The Cleveland Family Study contains longitudinal data (multiple observations per person) sent to CARe. Exam visits occurred as many as 4 times over a 15 year time interval. Unlike some of the other CARe cohorts, new participants joined the study during subsequent waves of data collection and thus data are available from one to four exams per participant. The variable named VISIT denotes the type of visit and are labeled as VISIT #1 (1990-2001), VISIT #2 (1996-2001), VISIT #3 (1999-2001) and VISIT #5 (2001-2005) (there is no VISIT #4). These visits did not occur in "waves", instead they reflect which visit number was recorded. Recruitment was rolling, thus some individuals had a first visit (VISIT=1) after others had a second or third visit (VISIT = 2 or 3).

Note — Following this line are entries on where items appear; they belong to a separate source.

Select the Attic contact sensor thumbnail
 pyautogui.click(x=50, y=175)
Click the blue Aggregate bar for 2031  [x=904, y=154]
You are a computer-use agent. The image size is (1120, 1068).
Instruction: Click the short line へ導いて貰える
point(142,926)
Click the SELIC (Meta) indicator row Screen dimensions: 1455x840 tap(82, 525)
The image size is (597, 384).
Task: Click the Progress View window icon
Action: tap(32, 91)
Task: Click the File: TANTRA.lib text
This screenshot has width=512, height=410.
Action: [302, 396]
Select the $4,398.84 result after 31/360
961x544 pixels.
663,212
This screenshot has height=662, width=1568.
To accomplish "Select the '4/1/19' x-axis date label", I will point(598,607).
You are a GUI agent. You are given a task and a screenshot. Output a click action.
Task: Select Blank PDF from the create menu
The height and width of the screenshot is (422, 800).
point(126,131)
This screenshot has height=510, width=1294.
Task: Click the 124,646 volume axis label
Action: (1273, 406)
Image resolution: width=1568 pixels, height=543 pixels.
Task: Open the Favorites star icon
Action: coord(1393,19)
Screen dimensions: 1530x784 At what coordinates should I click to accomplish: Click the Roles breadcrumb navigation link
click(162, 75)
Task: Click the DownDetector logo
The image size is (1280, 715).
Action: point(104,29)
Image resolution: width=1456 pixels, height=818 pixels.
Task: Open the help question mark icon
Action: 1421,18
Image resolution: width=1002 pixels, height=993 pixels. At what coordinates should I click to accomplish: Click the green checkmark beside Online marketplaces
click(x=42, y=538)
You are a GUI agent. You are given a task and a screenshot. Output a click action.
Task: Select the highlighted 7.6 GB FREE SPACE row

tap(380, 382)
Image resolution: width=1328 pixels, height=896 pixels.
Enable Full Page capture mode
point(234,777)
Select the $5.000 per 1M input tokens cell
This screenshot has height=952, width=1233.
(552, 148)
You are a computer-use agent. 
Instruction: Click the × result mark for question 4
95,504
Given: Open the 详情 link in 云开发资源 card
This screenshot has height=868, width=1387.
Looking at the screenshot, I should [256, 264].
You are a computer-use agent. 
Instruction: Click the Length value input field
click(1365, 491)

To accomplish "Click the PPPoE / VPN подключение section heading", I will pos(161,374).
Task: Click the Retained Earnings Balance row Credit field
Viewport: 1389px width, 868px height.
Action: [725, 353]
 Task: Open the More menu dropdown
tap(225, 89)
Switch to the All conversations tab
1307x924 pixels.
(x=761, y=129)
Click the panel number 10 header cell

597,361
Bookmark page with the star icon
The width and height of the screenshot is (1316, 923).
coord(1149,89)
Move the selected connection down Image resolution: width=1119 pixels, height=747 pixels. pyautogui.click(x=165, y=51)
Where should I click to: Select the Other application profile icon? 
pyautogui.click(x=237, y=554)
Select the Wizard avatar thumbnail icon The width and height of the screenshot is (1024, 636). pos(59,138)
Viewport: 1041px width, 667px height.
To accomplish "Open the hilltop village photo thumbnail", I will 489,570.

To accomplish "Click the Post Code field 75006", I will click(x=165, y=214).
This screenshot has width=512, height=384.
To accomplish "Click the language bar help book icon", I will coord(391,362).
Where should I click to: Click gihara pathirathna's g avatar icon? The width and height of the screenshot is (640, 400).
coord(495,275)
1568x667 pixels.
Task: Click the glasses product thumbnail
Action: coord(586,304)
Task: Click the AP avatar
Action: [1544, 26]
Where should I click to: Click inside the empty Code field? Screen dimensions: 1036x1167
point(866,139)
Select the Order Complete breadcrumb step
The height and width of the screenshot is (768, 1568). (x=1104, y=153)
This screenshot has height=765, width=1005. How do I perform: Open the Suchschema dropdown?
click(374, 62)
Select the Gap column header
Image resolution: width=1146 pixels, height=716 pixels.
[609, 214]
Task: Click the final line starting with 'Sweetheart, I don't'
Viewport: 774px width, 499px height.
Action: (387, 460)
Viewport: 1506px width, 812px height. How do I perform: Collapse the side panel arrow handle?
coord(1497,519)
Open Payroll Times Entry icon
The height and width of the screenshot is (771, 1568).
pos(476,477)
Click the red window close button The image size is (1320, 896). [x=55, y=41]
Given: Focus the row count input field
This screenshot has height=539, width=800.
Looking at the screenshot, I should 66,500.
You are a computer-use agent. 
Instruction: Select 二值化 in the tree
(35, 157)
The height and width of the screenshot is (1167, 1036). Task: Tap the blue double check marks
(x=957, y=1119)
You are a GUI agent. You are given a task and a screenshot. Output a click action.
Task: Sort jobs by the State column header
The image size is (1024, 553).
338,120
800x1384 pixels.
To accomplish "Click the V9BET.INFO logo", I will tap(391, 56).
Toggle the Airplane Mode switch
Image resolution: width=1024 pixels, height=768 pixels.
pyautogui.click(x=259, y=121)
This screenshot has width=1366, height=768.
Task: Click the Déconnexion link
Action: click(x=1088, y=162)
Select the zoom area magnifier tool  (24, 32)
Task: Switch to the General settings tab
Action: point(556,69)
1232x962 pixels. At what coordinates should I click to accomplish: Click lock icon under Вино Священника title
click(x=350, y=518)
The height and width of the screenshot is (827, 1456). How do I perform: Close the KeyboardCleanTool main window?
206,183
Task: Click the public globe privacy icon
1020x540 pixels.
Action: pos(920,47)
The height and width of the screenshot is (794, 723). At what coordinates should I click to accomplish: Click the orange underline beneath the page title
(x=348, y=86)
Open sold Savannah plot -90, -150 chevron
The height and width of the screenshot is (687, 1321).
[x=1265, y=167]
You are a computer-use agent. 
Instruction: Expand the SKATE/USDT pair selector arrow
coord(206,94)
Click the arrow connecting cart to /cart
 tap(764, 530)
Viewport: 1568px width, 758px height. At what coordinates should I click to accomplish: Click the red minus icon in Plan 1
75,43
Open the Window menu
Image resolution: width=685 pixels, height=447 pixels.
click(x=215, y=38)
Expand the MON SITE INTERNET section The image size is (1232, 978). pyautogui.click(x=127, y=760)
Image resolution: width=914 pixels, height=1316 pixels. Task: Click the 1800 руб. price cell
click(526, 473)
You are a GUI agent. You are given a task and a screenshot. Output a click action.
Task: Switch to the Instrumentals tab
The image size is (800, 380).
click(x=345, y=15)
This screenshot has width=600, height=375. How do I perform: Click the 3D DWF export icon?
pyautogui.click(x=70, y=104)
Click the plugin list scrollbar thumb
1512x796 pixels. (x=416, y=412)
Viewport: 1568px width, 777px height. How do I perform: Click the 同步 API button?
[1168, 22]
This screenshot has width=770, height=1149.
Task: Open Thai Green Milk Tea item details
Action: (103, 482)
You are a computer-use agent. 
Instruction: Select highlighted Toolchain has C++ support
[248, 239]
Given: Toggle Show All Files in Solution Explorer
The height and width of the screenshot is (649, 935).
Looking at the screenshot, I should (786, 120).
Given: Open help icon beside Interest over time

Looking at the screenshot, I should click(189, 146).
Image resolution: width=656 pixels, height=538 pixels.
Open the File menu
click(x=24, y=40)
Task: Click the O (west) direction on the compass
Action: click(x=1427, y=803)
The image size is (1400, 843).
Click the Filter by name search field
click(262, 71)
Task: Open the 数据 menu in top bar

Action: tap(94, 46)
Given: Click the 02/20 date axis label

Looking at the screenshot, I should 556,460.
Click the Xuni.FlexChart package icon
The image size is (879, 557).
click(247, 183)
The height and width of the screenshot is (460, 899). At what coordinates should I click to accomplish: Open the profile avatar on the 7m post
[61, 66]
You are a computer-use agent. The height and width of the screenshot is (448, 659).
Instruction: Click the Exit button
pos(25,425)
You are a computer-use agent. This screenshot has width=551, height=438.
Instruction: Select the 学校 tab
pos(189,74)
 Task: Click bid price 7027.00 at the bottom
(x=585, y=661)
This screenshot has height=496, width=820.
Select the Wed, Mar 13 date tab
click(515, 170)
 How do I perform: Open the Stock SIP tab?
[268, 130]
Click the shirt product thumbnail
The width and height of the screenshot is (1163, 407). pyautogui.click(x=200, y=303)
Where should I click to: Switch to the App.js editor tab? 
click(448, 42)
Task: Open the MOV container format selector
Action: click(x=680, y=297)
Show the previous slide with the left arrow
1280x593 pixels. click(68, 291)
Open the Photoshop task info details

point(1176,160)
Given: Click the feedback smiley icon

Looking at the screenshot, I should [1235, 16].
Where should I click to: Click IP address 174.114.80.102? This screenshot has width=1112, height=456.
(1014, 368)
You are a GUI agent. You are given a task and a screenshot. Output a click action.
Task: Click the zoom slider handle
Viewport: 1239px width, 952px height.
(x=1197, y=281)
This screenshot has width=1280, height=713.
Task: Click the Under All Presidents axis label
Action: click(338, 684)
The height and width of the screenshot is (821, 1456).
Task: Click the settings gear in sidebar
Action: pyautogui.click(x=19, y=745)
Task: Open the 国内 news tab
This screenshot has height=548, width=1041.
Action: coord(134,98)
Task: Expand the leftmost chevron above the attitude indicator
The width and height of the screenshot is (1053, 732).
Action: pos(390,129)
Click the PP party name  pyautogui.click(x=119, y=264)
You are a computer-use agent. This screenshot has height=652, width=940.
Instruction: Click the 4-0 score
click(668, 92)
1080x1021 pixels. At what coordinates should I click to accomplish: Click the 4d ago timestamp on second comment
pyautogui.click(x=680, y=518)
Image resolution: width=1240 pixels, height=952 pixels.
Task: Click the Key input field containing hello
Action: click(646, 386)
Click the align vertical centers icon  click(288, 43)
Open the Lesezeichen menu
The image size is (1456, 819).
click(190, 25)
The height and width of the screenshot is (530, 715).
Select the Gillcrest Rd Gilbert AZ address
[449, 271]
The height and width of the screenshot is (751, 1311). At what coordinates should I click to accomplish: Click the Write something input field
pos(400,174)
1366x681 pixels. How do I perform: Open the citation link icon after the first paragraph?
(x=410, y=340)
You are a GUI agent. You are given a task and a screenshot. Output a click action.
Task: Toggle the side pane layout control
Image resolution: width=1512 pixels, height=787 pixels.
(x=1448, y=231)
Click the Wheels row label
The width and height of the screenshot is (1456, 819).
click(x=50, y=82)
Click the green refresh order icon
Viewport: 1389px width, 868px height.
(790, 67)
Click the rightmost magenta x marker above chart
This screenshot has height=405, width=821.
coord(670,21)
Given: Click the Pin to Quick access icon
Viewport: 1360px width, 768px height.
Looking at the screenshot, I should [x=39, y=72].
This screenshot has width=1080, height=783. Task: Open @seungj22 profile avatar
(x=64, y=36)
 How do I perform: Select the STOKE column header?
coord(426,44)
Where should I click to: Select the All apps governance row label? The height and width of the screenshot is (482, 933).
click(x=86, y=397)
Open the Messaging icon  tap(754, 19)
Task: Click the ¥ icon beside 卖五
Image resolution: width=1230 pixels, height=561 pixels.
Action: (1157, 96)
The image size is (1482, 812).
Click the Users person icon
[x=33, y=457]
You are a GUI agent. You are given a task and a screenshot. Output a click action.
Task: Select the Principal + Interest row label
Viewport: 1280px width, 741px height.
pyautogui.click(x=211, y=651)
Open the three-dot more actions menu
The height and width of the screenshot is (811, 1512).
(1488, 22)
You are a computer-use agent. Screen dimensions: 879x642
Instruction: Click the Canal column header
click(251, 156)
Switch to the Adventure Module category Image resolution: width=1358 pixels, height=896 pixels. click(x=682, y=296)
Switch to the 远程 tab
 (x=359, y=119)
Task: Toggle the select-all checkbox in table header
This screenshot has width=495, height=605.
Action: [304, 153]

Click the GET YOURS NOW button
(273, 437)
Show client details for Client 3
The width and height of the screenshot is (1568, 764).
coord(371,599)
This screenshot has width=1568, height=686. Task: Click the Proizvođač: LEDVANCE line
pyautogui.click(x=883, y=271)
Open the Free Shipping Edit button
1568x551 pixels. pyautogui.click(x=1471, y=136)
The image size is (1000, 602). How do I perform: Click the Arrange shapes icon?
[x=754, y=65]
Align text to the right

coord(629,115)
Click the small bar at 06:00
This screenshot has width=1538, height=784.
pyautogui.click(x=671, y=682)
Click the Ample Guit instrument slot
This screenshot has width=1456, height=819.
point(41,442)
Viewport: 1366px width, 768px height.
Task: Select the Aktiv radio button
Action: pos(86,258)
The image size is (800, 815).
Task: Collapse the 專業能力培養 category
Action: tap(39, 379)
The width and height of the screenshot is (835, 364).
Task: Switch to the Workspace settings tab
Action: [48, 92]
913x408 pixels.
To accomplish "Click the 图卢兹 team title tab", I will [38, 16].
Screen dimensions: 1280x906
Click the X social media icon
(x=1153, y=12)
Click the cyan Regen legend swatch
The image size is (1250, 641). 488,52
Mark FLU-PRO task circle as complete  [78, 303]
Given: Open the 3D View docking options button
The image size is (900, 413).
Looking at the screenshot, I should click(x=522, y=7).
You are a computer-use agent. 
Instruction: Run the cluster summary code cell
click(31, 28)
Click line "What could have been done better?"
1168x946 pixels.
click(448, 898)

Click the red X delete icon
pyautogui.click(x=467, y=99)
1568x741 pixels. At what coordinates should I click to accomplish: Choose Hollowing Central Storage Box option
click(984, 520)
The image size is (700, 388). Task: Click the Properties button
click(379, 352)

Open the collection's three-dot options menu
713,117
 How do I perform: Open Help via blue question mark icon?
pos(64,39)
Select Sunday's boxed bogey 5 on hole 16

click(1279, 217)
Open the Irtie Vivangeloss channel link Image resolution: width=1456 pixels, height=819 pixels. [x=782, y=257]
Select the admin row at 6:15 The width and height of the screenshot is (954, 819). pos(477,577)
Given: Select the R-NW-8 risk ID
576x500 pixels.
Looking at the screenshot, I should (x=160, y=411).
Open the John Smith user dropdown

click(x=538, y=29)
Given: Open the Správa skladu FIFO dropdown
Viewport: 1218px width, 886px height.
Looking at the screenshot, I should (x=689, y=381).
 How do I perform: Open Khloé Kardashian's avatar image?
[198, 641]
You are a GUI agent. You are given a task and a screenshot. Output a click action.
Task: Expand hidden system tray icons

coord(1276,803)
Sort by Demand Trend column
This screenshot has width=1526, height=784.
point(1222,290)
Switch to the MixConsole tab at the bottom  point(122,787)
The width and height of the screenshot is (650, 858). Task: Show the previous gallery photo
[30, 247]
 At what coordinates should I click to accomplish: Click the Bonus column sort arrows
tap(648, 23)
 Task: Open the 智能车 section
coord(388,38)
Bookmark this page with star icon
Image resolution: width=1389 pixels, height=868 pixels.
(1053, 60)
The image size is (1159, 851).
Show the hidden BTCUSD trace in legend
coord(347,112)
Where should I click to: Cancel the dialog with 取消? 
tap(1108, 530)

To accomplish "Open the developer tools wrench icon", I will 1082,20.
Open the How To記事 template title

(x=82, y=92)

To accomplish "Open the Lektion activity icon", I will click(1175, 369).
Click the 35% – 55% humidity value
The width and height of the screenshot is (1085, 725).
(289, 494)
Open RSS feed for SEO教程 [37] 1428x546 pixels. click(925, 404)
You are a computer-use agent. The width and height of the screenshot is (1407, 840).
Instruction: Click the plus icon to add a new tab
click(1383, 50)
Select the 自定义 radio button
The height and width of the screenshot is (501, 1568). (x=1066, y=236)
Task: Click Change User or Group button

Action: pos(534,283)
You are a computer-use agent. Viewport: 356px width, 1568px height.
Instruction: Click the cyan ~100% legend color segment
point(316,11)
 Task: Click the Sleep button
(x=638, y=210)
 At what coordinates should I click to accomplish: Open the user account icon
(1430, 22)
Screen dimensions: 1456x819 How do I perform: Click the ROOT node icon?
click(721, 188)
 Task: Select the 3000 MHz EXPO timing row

The first 3 visits occurred in participants' homes. Individuals who participated in visits 2 and 3 included as many participants who were available for examination from a prior visit. There were also additional family members and new minority families recruited later and recorded as visit 1 or 5, depending on type of data collected. Visit 5 occurred in a dedicated clinical research facility (GCRU). This visit targeted minority families and families in whom a prior microsatellite exam had been conducted (selected for genetic informativity). Data collection for visit 5 was more comprehensive-it generally included prior measurements made as well as more detailed biochemical data, ECGs, endothelial function, and sleep staging data. Thus, the data from VISIT = 5 accounts for the most recent visit for data collected on individuals in the Cleveland Family Study and represents the most complete data collection but only includes data for 735 participants.

Selected publications
Diseases/Traits Related to Study (MESH terms)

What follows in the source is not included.